## Extracted entries
---+---
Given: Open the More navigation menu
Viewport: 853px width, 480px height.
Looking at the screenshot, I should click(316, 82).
---+---
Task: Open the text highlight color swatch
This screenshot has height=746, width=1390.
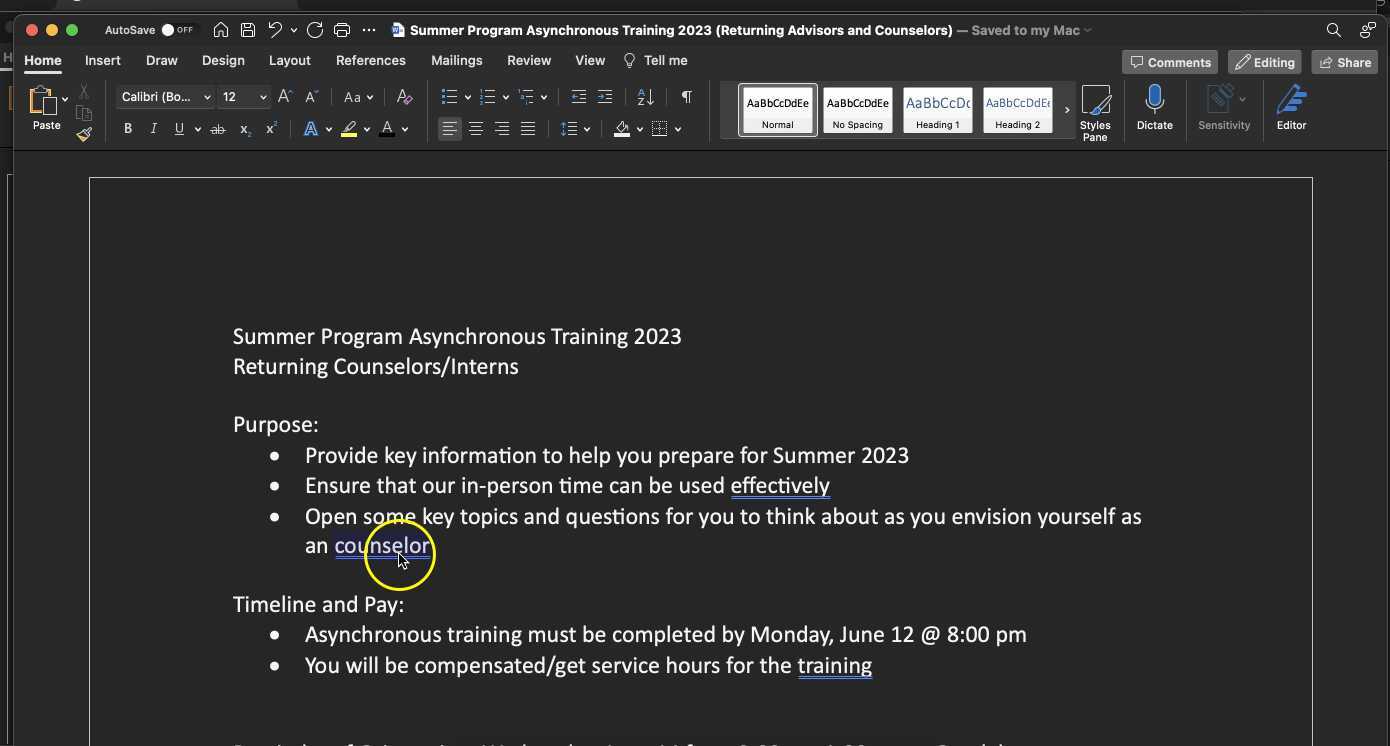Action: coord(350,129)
---+---
## Goal
Write out the records word for word, starting with the line that contains "Given: Open the More navigation menu" and going on through the line that contains "Looking at the".

## Response below
Given: Open the More navigation menu
Viewport: 853px width, 480px height.
Looking at the screenshot, I should click(316, 82).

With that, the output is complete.